| Multisets | Output | ||||||||
|
The number of $k$-multisets of $[n]$ = $\{1,2,\ldots, n\}$ is ${n+k-1 \choose k}$. UCs for the $k$-multisets of $[n]$ have been studied by considering a standard string representation, where for example, either 112, 121, or 211 can be used to represent the multiset $\{1,1,2\}$. This representation has a major drawback; UCs exist only if $n$ divides ${n+k-1 \choose k}$ [HGZ09]. Jackson first studied the existence of such sequences when $k=3$ and $k=4$ [Jac93].
Another method to represent a $k$-multiset is with a frequency map, which is a length-$n$ string $f_1f_2\cdots f_n$ where each $f_i$ represents the number of occurrences of $i$ in the multiset. Note, $\sum_{i=1}^n f_i = k$. It is a simple exercise to demonstrate that UCs for $k$-multisets do not exist using this representation for $n,k \geq 2$. However, observe that the final symbol $f_n$ in a frequency map is redundant: its value can be determined from the previous $n-1$ values, $f_n = k - \sum_{i=1}^{n-1} f_i$. Thus, we say $f_1\cdots f_{n-1}$ is a shorthand frequency representation for a multiset of $[n]$. UCs always exist and can be efficiently constructed using this representation [CJS25].
Like with $k$-subsets, a difference representation can be used for $k$-multisets: The first symbol is the smallest element in the multiset minus one, each successive symbol in the string is the difference of the next element in the non-decreasing multiset and the previous element. UCs always exist and can be efficiently constructed using this representation [CJS25].

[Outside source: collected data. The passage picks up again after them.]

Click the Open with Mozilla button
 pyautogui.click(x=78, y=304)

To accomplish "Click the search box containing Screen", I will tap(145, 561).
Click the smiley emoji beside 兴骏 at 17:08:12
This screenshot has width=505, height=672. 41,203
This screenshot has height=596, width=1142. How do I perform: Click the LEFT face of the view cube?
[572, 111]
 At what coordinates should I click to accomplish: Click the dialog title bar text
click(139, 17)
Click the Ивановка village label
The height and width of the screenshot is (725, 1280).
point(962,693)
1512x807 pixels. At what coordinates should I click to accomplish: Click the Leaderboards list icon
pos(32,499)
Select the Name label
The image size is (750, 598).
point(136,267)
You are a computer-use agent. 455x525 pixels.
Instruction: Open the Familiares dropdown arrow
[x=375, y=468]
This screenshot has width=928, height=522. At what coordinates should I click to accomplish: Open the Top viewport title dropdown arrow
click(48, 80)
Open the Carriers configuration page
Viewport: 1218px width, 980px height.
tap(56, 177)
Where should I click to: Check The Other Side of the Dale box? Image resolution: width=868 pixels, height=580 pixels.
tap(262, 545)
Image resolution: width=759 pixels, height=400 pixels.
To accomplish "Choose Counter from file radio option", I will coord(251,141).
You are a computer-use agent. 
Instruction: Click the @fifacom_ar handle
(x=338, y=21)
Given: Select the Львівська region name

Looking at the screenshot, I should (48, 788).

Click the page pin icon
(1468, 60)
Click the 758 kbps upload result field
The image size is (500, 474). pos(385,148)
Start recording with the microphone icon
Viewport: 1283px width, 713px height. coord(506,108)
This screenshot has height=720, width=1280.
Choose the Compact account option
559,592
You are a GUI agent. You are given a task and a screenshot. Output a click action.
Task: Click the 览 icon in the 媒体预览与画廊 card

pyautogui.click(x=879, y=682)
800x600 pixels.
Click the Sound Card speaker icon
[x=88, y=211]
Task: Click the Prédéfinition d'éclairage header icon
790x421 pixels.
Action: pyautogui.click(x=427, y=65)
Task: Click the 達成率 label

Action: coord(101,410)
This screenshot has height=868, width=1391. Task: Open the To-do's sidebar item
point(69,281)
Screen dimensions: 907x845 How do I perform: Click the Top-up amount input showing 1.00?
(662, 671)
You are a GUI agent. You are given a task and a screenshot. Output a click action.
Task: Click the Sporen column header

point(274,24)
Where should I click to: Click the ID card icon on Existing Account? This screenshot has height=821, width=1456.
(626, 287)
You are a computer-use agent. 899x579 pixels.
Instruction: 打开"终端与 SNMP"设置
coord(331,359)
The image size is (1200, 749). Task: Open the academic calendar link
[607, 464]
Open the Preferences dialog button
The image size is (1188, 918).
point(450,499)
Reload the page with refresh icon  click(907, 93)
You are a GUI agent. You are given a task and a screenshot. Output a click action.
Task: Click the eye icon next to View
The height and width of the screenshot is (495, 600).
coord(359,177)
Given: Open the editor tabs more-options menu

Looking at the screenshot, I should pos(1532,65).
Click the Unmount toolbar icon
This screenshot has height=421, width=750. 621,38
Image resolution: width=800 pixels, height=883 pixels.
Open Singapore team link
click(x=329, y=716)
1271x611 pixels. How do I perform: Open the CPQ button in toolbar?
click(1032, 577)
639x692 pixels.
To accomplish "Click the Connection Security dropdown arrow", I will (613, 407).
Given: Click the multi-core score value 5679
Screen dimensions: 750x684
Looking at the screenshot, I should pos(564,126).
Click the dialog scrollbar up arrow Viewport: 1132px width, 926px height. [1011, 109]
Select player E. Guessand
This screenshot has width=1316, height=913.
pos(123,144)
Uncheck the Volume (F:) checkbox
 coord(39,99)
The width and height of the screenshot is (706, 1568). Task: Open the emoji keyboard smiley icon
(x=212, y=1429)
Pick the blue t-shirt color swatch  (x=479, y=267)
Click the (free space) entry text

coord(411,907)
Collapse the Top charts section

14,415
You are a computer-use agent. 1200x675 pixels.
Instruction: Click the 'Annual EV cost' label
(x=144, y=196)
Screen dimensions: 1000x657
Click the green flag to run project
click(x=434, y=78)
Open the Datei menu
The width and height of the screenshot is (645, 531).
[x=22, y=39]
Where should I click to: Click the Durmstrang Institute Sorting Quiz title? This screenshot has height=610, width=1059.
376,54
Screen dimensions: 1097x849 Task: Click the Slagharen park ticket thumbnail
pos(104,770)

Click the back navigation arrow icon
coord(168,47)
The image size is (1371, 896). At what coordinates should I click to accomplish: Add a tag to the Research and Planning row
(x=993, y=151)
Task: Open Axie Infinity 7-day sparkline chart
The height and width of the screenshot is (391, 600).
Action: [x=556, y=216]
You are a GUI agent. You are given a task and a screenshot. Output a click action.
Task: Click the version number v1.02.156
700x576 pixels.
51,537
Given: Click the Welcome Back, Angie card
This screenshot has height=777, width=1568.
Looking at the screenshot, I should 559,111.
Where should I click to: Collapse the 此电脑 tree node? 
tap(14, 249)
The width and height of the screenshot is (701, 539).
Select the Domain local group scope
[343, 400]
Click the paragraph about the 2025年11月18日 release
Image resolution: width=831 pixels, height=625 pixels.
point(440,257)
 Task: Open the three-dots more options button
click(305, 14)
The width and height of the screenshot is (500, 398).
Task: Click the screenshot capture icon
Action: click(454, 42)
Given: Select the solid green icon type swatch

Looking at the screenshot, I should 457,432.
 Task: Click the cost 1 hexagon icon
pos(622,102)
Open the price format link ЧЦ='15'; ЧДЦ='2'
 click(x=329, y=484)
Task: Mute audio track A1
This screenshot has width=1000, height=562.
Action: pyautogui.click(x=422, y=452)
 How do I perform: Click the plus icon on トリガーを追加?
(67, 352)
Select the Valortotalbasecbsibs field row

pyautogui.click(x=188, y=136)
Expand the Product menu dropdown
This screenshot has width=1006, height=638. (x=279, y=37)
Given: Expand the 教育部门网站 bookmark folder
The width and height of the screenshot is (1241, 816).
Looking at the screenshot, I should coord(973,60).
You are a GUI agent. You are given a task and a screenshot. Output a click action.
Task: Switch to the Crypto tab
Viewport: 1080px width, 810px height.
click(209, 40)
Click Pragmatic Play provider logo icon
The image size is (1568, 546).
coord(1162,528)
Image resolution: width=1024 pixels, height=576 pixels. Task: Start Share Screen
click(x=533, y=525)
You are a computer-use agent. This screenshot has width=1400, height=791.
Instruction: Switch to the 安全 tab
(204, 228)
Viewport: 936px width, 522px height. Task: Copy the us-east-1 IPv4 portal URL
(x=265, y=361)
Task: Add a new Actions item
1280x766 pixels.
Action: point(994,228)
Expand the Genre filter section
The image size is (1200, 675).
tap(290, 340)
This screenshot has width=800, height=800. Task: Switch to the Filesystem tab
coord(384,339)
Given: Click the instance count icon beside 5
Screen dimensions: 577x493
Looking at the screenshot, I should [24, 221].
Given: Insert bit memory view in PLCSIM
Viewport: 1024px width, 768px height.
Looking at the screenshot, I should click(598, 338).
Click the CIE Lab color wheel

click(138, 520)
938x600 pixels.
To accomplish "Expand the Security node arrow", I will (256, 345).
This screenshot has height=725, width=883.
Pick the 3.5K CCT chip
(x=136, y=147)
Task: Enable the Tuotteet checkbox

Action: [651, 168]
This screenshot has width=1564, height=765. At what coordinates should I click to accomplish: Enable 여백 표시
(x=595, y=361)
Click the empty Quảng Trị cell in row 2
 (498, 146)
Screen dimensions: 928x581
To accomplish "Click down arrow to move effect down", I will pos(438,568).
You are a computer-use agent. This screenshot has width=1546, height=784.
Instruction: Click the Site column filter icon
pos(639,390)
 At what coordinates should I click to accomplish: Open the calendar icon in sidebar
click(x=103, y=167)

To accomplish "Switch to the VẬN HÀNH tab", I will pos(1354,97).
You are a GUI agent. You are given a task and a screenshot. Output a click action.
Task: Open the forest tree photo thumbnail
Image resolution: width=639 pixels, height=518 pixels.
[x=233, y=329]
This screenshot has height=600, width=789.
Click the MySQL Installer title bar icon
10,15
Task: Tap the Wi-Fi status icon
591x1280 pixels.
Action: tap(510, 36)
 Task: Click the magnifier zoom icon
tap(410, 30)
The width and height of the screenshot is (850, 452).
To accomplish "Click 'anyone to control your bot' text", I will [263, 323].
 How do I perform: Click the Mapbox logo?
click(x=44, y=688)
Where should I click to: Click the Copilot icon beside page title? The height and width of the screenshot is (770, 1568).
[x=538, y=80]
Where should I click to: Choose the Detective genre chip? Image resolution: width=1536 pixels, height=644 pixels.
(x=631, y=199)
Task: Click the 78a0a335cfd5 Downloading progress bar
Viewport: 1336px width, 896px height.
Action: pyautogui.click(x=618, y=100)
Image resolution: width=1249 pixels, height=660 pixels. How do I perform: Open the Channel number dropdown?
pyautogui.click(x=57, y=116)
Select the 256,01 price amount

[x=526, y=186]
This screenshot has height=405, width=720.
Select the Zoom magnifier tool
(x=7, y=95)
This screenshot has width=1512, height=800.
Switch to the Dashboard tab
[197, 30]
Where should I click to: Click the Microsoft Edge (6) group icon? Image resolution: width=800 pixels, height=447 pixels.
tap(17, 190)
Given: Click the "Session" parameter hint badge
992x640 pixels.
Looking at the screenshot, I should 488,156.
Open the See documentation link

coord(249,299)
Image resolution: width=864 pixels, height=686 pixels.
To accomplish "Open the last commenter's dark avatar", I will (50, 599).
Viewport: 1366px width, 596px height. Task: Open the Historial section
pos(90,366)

These three representations are illustrated in the following table:
UCs for $n=3$ and $k=3$ are given below for the shorthand frequency and difference representations:
- 0011021203 (shorthand frequency)
- 0001011002 (difference)
Shorthand frequency representation
Applying the shorthand frequency representation, each $k$-multiset can be uniquely represented by a string over $\{\tt{0,1},\ldots, \tt{k}\}$ of length $n-1$, where the weight of each string is bounded above by $k$. A UC for this set of representatives corresponds to a DB sequence with bounded weight. Eight $O(n)$-time successor-rule constructions are provided in [GSWW20] based on the PCR1-PCR4 $k$-ary DB sequence constructions. Concatenation approaches for each algorithm are also given in [SSTW24], where each symbol can be generated in $O(1)$-amortized time. An MSR-based construction is also provided in [CJS25].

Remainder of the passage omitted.